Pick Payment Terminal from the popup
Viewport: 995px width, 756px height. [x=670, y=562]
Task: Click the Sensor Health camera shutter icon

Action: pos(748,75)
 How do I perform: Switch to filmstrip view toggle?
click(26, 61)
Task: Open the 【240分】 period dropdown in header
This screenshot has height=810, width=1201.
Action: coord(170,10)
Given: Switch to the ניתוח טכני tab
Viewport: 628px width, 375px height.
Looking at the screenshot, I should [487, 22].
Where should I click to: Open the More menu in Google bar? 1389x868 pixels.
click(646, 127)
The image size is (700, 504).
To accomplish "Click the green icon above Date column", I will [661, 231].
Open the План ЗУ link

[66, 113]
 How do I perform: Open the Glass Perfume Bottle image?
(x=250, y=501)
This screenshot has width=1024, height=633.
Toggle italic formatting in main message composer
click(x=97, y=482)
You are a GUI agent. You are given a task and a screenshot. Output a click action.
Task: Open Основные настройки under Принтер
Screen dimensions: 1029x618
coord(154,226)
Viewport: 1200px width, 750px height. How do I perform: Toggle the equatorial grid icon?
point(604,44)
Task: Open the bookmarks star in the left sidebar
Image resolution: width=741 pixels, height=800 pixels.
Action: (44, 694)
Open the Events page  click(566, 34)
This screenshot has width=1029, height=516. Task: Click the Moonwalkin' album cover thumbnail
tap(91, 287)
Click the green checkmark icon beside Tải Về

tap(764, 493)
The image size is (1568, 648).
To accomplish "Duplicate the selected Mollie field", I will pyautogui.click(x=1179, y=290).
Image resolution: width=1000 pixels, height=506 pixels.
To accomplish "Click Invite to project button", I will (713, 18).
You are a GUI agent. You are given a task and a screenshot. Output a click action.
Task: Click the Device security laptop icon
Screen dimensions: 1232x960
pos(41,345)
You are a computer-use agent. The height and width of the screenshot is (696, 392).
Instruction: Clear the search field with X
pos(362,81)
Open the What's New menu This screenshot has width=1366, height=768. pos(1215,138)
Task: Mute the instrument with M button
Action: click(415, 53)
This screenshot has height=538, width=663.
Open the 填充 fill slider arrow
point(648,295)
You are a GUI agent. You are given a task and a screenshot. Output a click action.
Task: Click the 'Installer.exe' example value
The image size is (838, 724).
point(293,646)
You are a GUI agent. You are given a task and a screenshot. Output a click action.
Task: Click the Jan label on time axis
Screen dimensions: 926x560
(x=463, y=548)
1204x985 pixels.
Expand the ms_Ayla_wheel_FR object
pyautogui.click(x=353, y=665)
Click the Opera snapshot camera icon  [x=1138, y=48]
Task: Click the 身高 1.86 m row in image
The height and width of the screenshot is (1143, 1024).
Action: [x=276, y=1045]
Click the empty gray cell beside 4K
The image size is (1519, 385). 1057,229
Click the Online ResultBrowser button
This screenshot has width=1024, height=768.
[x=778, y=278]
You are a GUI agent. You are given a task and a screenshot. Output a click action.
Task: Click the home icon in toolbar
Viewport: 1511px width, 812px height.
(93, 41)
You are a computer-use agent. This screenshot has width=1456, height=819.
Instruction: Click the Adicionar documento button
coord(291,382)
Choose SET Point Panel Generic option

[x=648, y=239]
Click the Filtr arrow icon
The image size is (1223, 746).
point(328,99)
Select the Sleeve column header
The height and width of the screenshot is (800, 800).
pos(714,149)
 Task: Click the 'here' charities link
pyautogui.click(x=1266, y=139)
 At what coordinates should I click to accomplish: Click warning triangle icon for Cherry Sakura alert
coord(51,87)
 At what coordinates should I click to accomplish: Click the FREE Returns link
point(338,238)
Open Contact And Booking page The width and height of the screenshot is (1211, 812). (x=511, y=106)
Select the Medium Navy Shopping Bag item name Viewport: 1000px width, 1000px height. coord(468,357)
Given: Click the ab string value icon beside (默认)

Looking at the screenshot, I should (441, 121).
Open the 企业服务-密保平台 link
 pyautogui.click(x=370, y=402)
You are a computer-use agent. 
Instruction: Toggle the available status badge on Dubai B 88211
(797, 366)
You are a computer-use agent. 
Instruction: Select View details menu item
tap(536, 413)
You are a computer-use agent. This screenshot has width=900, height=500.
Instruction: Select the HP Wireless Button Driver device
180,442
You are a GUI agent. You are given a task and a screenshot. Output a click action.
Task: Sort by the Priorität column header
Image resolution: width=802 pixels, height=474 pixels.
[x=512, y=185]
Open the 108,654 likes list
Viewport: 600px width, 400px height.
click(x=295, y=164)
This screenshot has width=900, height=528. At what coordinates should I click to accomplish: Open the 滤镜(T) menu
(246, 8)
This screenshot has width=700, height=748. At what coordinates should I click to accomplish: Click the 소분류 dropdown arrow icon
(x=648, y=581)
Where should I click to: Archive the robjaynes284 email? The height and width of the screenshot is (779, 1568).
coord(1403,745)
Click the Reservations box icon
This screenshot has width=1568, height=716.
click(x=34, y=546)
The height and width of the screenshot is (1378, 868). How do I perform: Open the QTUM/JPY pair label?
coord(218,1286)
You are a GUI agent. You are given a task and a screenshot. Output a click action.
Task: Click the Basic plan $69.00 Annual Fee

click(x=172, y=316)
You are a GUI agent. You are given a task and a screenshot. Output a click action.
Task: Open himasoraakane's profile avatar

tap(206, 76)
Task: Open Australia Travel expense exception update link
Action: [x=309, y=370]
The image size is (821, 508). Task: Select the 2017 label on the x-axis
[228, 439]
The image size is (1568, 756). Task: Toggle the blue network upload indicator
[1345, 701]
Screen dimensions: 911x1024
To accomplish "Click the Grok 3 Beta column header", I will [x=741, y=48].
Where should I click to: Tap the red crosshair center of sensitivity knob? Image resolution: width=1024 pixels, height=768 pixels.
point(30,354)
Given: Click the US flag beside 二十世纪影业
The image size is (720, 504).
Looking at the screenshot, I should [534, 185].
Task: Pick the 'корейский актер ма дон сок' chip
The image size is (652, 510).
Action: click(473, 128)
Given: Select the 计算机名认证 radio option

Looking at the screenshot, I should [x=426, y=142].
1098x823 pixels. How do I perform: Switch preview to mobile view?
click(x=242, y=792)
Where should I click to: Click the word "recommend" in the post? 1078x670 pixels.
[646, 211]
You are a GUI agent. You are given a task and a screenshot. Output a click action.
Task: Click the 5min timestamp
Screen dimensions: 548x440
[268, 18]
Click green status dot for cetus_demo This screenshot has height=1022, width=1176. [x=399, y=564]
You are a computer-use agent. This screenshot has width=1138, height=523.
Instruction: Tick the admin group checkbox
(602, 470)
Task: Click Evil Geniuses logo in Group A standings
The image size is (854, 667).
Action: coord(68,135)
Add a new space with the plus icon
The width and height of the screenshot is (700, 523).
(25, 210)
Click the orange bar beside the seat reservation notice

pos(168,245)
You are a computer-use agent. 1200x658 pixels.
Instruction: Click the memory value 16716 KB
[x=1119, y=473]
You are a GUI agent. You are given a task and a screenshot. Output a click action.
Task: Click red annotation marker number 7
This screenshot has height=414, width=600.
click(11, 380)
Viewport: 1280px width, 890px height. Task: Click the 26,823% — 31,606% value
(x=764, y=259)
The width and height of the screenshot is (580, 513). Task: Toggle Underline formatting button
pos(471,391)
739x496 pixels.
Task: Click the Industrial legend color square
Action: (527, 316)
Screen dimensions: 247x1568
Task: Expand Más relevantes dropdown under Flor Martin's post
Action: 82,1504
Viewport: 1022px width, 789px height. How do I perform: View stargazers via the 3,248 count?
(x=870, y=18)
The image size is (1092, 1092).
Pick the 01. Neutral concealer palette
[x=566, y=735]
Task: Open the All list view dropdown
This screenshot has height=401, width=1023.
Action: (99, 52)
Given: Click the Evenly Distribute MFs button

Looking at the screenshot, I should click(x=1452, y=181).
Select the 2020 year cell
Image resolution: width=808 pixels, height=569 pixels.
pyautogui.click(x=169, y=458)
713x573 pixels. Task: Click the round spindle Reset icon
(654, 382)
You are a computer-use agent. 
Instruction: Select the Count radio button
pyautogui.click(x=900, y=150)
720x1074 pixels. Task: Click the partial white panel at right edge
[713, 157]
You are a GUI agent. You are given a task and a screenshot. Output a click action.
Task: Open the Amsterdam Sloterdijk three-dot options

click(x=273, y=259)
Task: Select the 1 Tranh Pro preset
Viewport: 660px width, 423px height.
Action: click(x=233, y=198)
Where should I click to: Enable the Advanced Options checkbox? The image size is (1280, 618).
• • • • •
◆ **Goal of the exercise**
Which lines of the records contain the word "list"? Copy each of them.

◆ **Written solution**
Open the 108,654 likes list
Task: Open the All list view dropdown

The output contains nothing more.